SUPPLIED DATA:
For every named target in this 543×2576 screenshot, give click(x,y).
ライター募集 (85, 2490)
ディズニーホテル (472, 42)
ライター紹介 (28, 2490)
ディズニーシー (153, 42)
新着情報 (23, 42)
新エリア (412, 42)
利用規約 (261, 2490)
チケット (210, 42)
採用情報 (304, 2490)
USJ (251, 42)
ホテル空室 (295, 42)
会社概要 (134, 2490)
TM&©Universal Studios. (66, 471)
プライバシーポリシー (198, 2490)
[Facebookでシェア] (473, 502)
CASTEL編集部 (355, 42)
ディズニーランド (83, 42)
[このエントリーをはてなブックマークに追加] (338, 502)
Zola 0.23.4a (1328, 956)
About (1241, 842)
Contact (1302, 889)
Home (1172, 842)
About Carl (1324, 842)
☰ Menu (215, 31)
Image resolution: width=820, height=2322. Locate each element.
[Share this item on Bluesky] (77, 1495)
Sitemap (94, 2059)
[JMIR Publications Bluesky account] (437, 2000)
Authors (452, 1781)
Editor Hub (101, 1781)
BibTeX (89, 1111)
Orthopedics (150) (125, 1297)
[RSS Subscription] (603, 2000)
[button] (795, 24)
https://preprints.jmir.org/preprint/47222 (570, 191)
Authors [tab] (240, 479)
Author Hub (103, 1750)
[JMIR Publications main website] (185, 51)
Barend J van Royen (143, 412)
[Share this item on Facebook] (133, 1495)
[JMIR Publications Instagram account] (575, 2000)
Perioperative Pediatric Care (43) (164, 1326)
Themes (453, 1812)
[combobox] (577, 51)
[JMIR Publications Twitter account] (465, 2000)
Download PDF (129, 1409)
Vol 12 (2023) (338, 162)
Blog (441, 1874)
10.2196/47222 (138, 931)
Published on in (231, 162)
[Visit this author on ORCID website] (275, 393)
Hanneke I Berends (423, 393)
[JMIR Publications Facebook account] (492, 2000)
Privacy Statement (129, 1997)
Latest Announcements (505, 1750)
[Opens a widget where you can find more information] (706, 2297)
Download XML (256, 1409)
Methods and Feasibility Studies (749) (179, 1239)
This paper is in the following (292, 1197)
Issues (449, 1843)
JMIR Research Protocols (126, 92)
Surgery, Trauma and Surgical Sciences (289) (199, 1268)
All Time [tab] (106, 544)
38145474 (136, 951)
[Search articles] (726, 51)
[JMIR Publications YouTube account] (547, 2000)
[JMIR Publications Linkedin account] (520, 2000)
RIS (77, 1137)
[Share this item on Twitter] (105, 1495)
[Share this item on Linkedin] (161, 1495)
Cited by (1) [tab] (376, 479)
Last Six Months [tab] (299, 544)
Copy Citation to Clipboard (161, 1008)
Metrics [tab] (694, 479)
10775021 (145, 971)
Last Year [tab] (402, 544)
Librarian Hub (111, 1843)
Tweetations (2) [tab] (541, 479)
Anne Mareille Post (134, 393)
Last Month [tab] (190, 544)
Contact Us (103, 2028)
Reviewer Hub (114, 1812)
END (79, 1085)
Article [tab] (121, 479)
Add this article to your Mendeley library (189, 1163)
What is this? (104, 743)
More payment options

ACTIVITY: What lines hold the string "Twitter"? Pick them out of the data.

SOLUTION TO THIS TASK:
[JMIR Publications Twitter account] (465, 2000)
[Share this item on Twitter] (105, 1495)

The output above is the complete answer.